RECORDS SUPPLIED:
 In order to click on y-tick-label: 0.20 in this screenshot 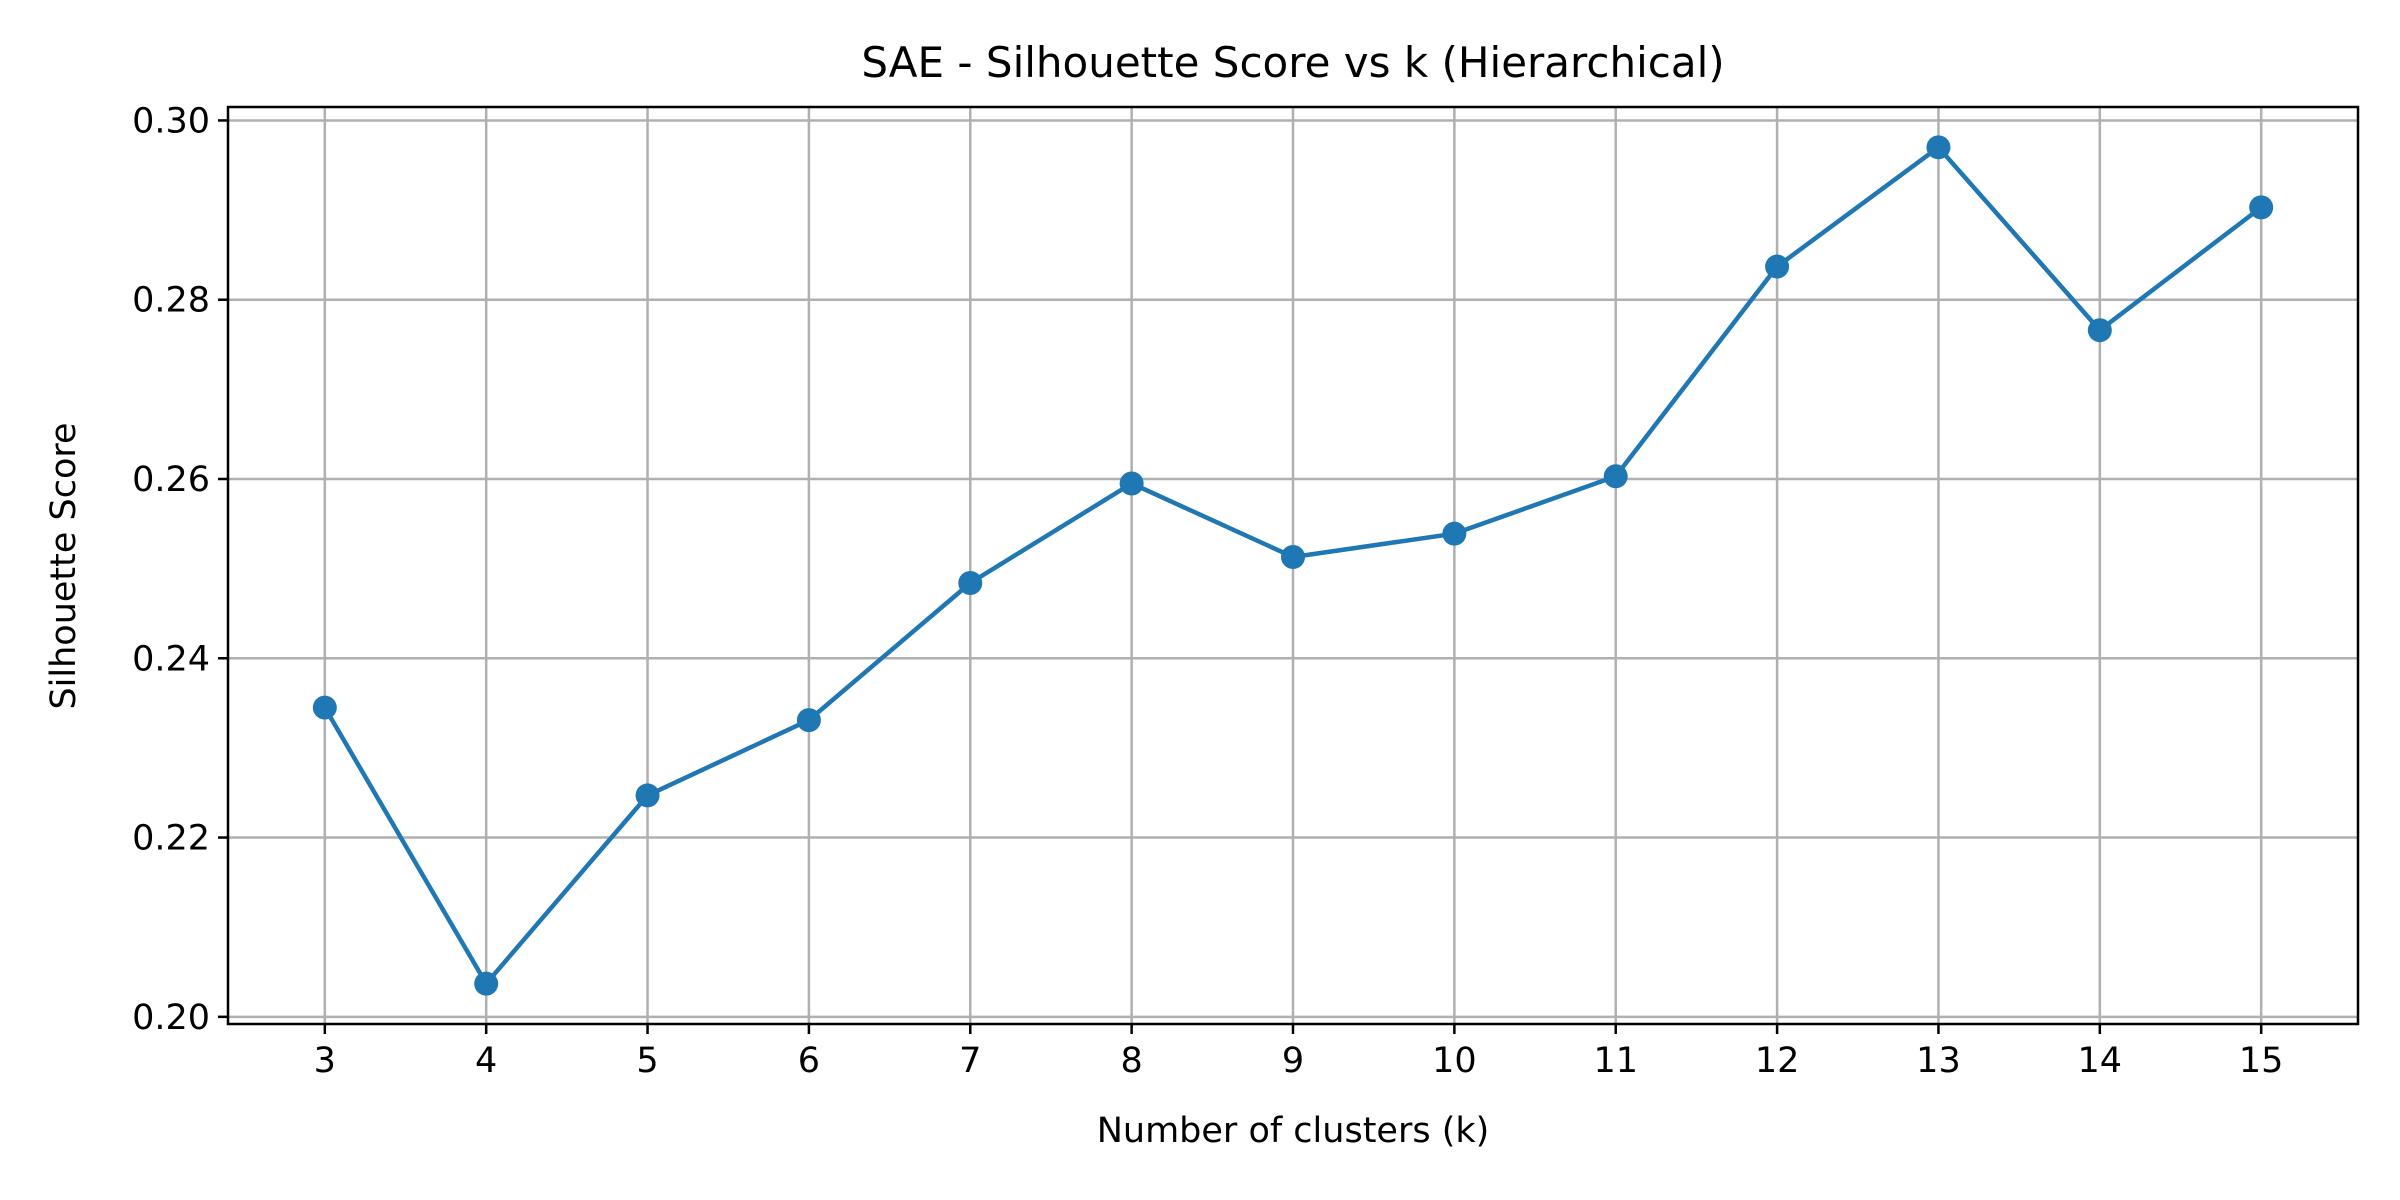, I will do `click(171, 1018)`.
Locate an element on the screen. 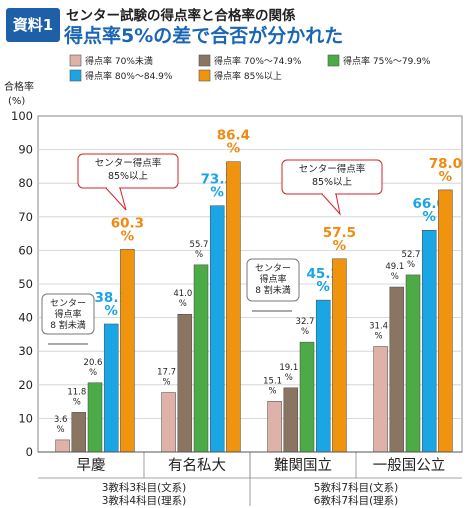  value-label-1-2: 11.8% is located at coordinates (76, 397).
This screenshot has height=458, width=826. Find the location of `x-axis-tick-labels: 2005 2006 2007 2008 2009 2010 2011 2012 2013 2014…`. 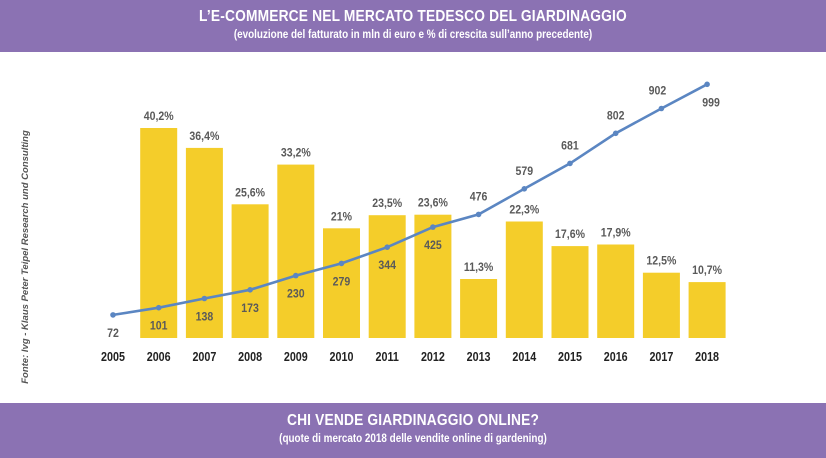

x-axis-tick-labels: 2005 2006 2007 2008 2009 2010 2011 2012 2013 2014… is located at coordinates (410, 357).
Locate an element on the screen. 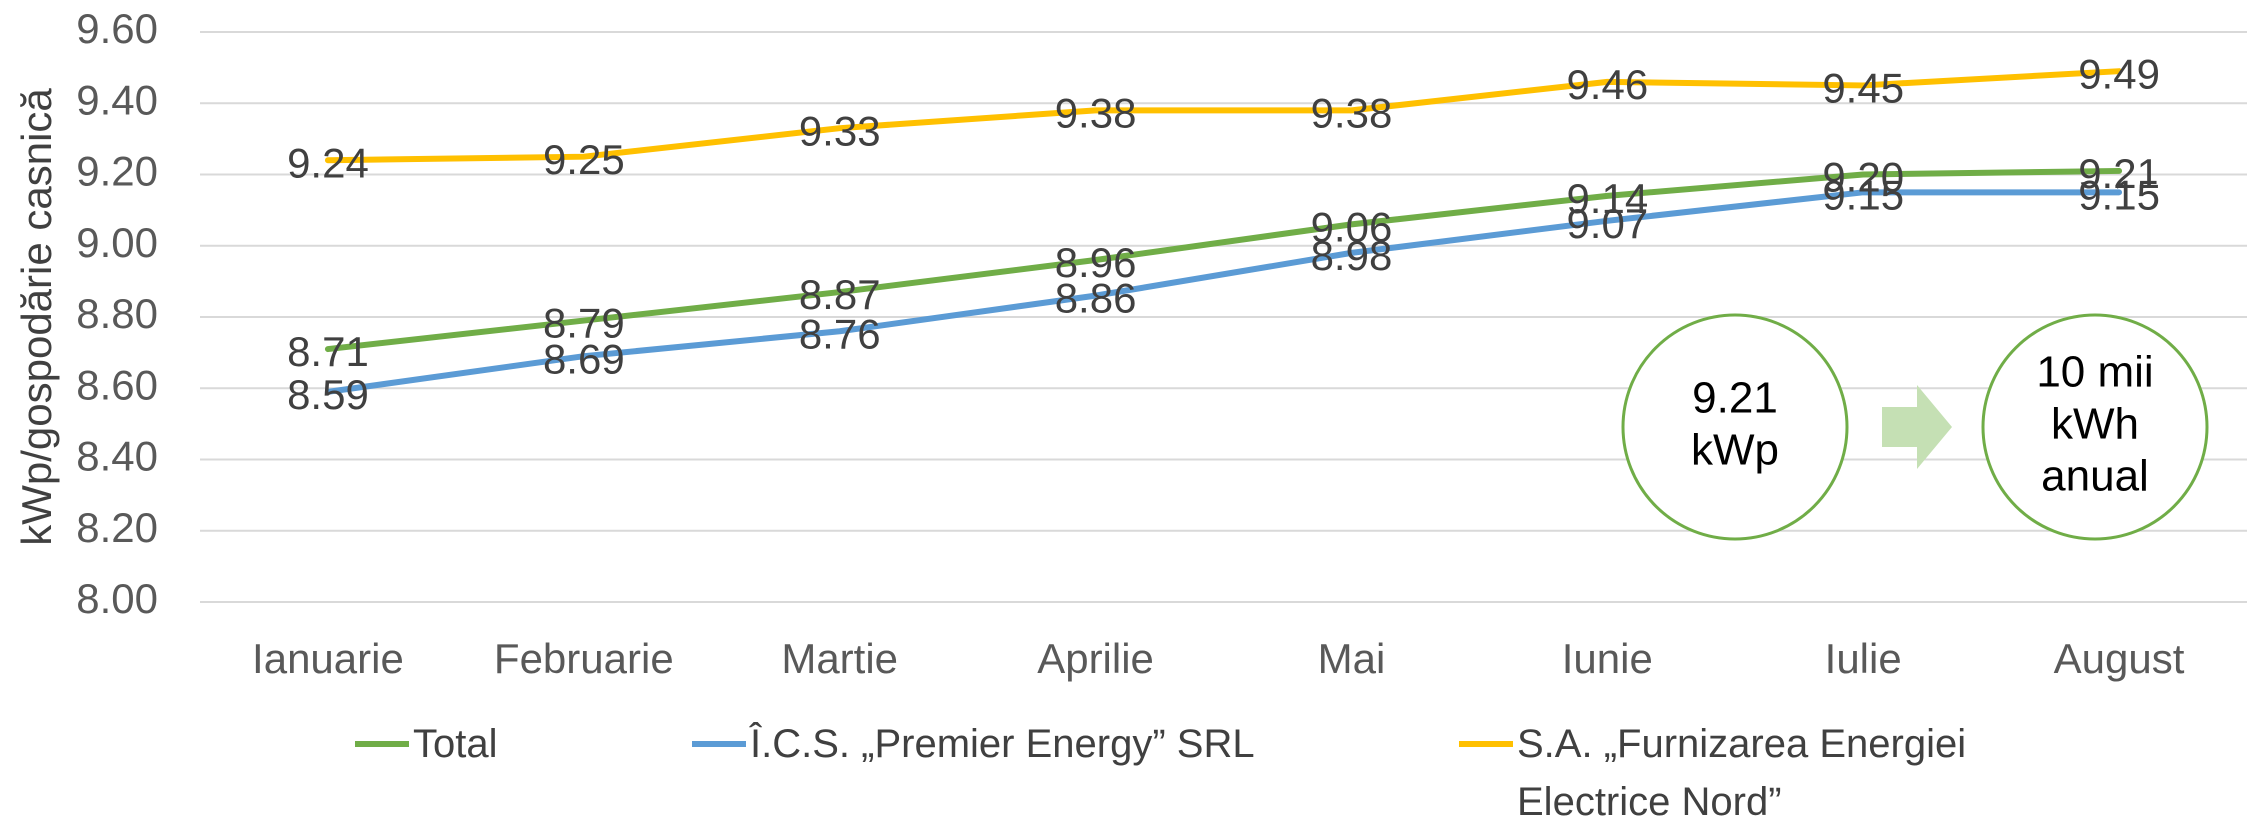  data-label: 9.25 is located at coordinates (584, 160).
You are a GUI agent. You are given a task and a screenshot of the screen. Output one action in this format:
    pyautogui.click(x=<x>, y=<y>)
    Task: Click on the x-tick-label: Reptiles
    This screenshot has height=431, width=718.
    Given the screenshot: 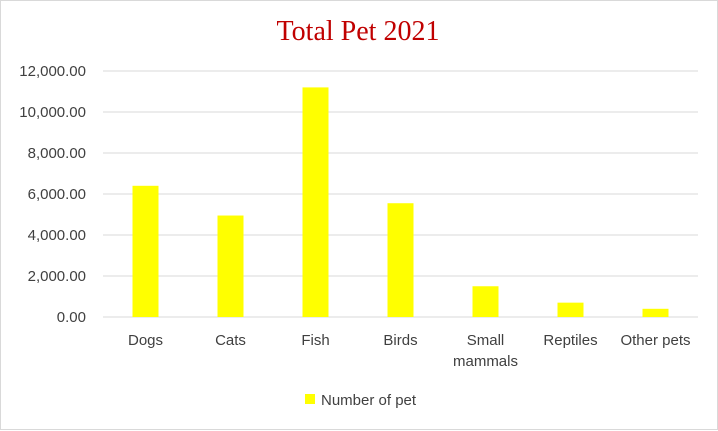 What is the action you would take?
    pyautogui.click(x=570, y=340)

REQUEST:
Copy exactly everything from the line containing "You are a GUI" down to the line containing "This screenshot has height=431, width=718.", both of those lines included.

RESULT:
You are a GUI agent. You are given a task and a screenshot of the screen. Output one action in this format:
    pyautogui.click(x=<x>, y=<y>)
    Task: Click on the x-tick-label: Reptiles
    This screenshot has height=431, width=718.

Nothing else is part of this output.